## 所给清单
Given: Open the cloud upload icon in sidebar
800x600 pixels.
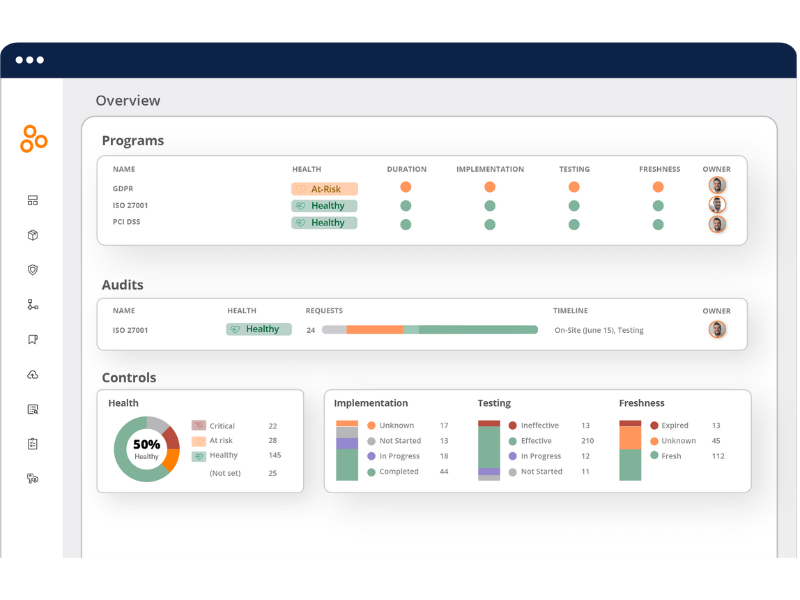Looking at the screenshot, I should [x=33, y=375].
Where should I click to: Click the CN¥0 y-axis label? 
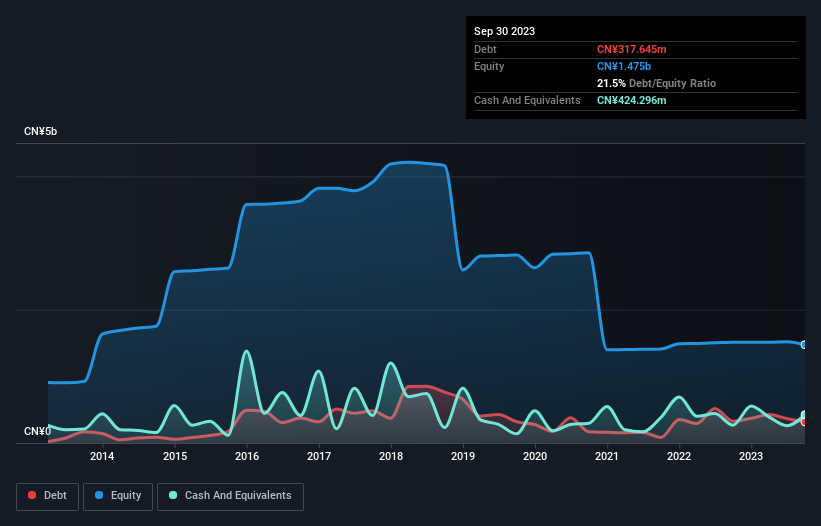click(38, 432)
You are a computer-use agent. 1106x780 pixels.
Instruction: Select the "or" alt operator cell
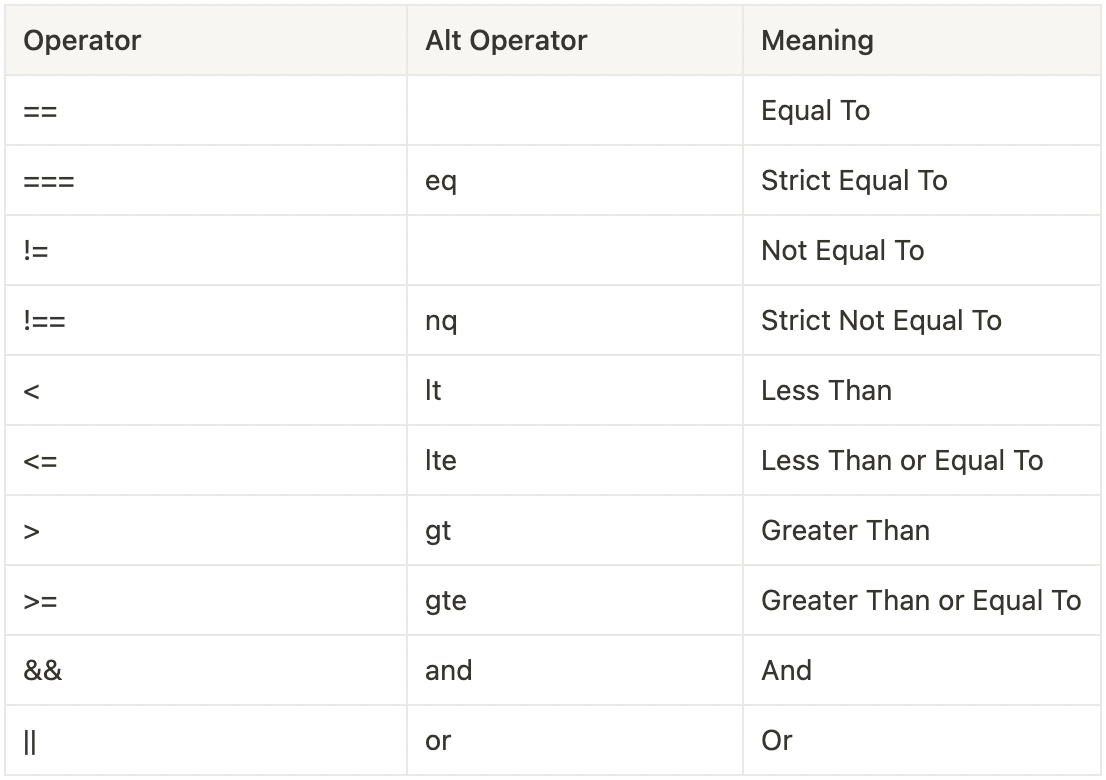click(x=438, y=741)
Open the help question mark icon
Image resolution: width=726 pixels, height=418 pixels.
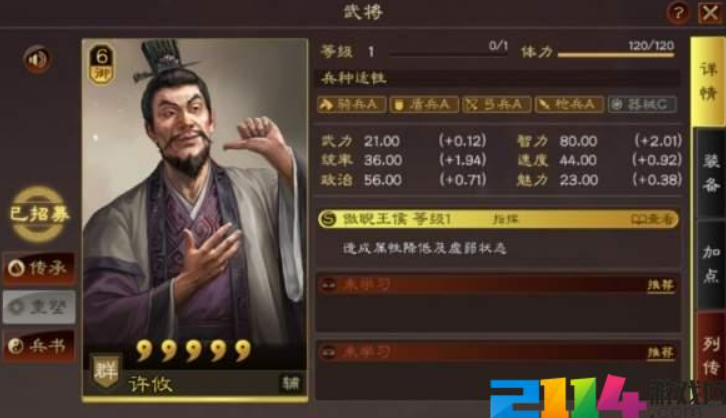pos(678,13)
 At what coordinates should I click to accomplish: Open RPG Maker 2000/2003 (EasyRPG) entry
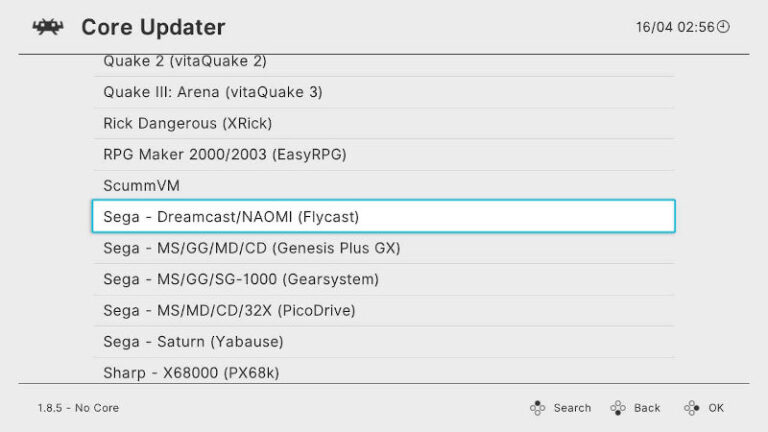click(224, 154)
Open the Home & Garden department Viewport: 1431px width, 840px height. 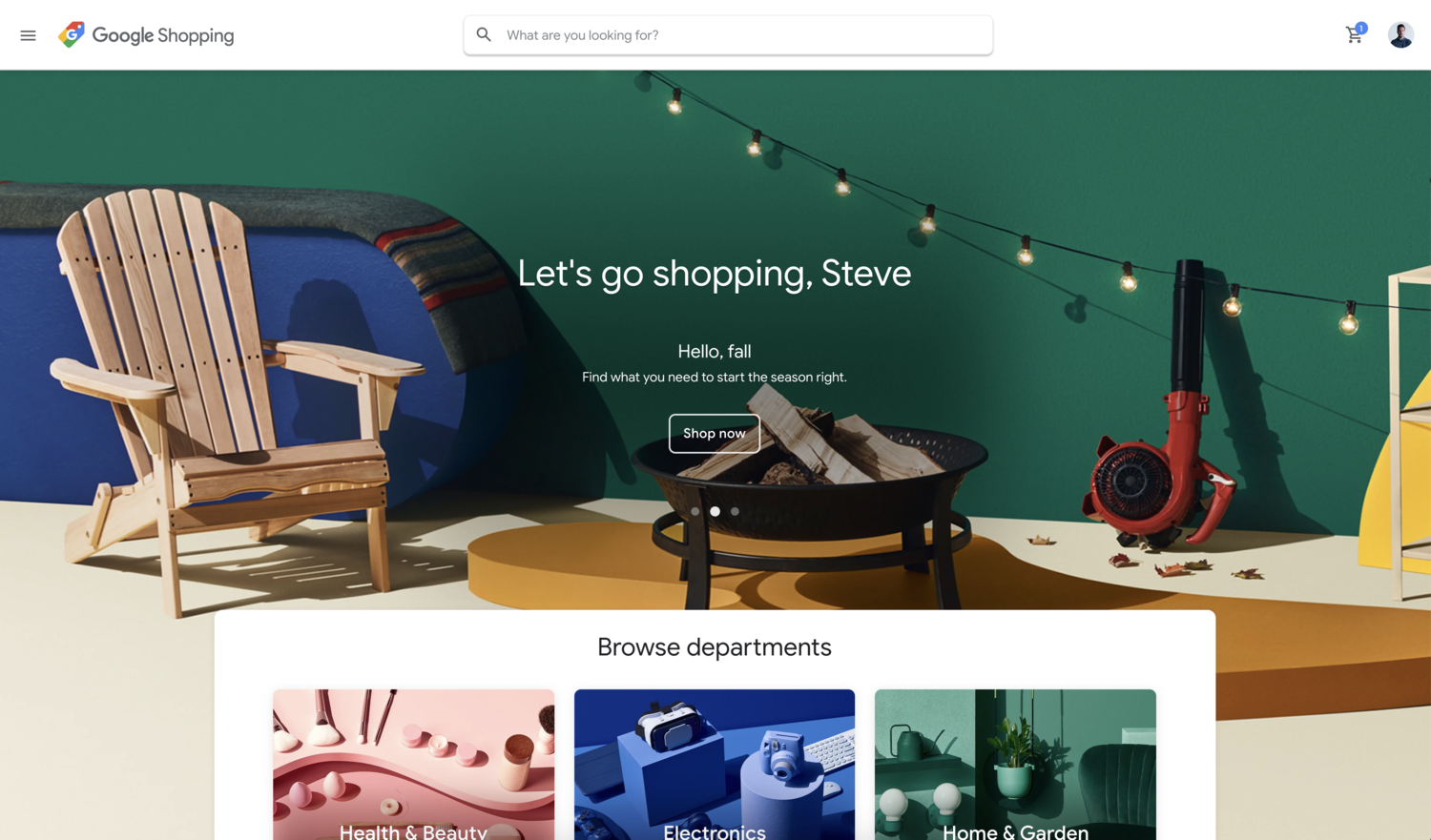pyautogui.click(x=1015, y=765)
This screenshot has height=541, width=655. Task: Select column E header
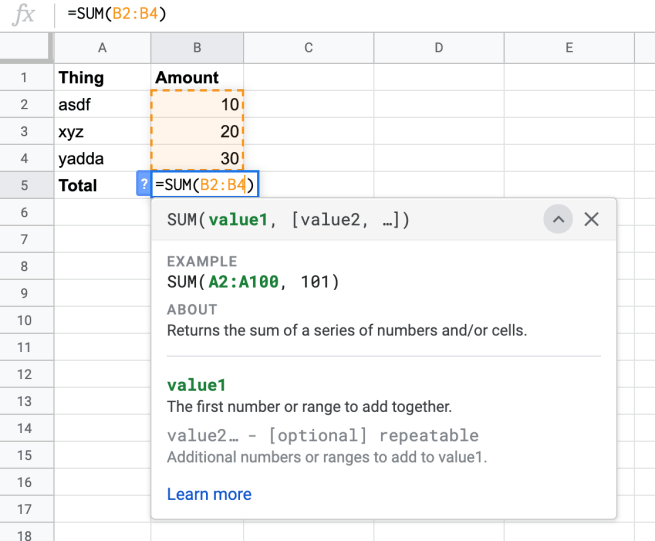point(568,48)
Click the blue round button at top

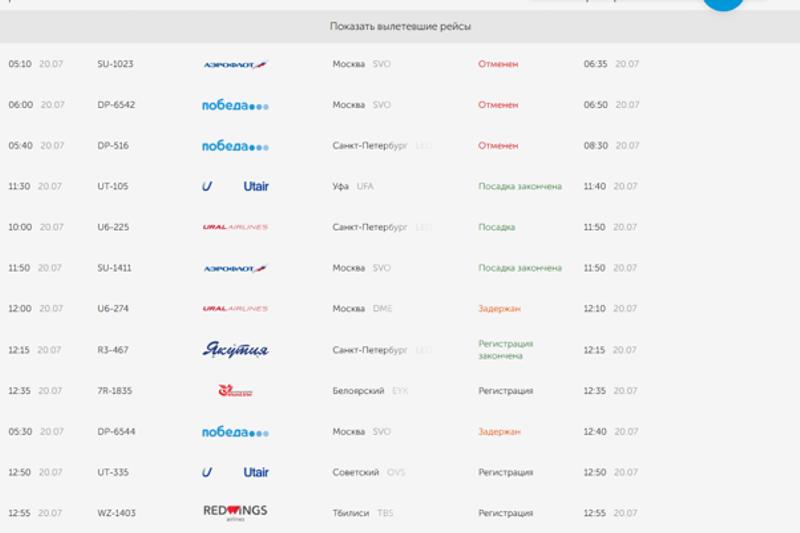coord(723,3)
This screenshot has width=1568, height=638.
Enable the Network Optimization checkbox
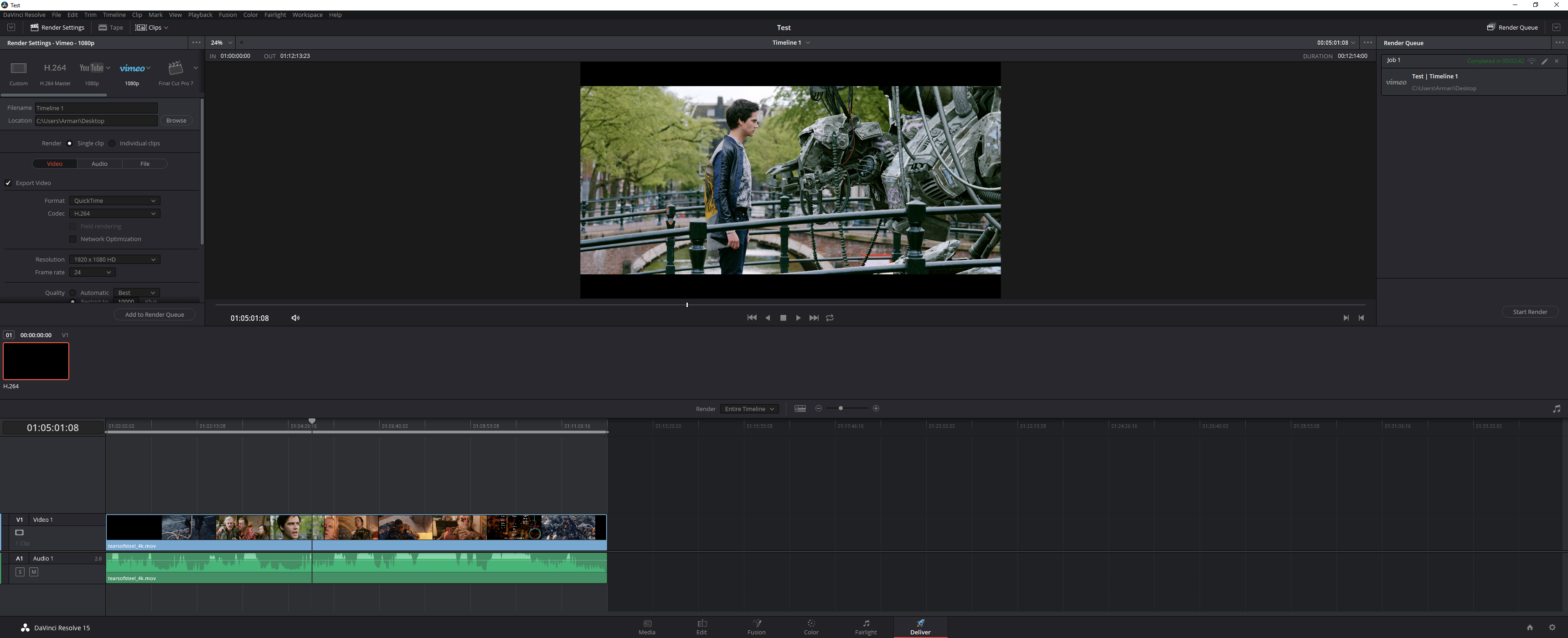(x=73, y=239)
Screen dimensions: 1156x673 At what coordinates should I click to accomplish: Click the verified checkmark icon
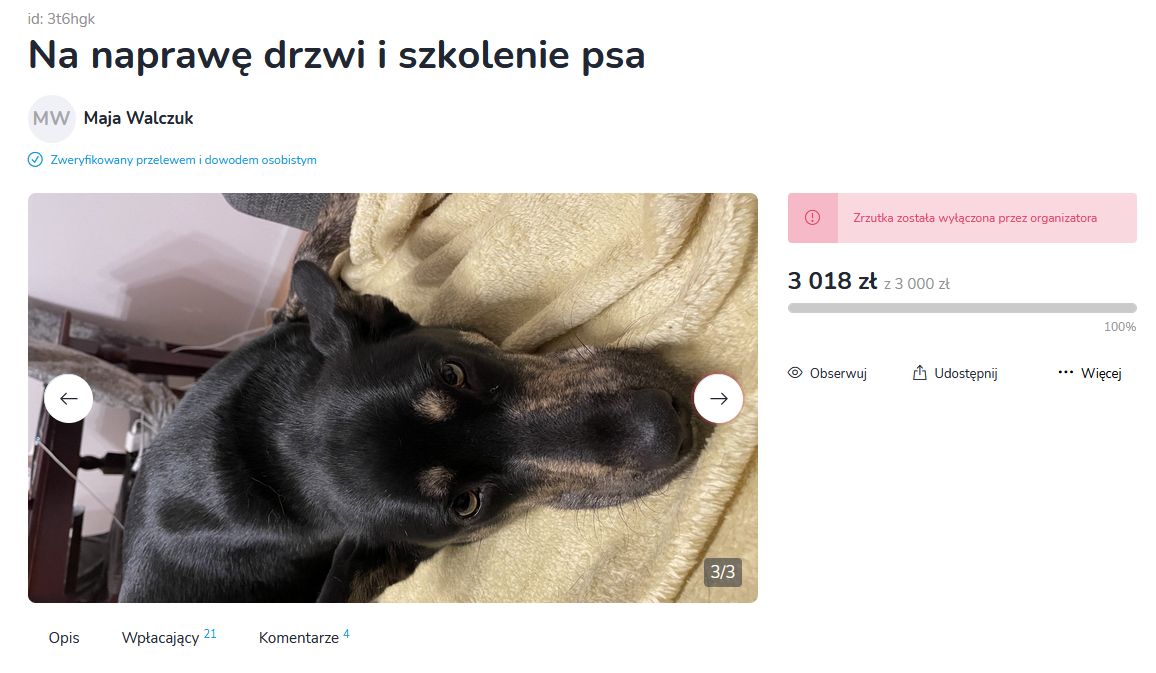(x=35, y=160)
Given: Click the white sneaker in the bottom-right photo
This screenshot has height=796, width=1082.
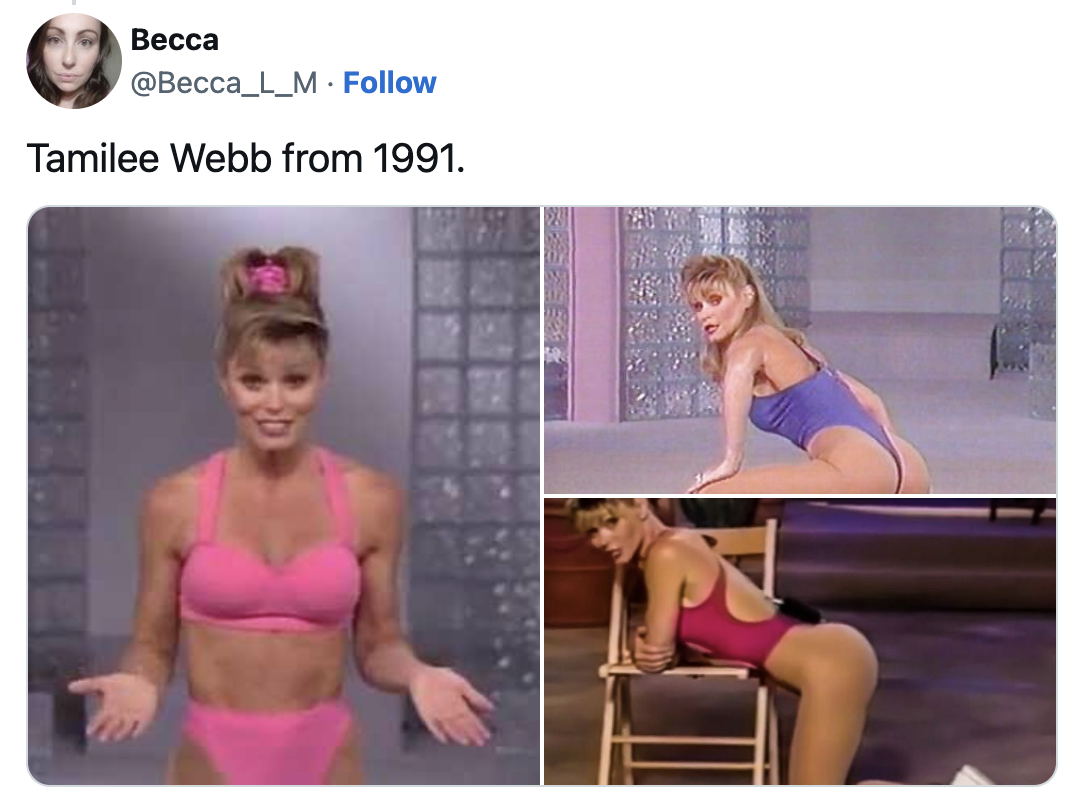Looking at the screenshot, I should tap(972, 775).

## 给定指令
请把清单中从含有“This screenshot has width=1568, height=638.”的那一行起直到清单末尾的各行逐字照抄下来，首尾两行都算在内，图片不要写进答复。

## 本题答复
This screenshot has width=1568, height=638.
Enable the Network Optimization checkbox
(x=73, y=239)
Screen dimensions: 1156x673 At what coordinates should I click to accomplish: Click the verified checkmark icon
(x=35, y=160)
Given: Click the white sneaker in the bottom-right photo
This screenshot has height=796, width=1082.
Looking at the screenshot, I should tap(972, 775).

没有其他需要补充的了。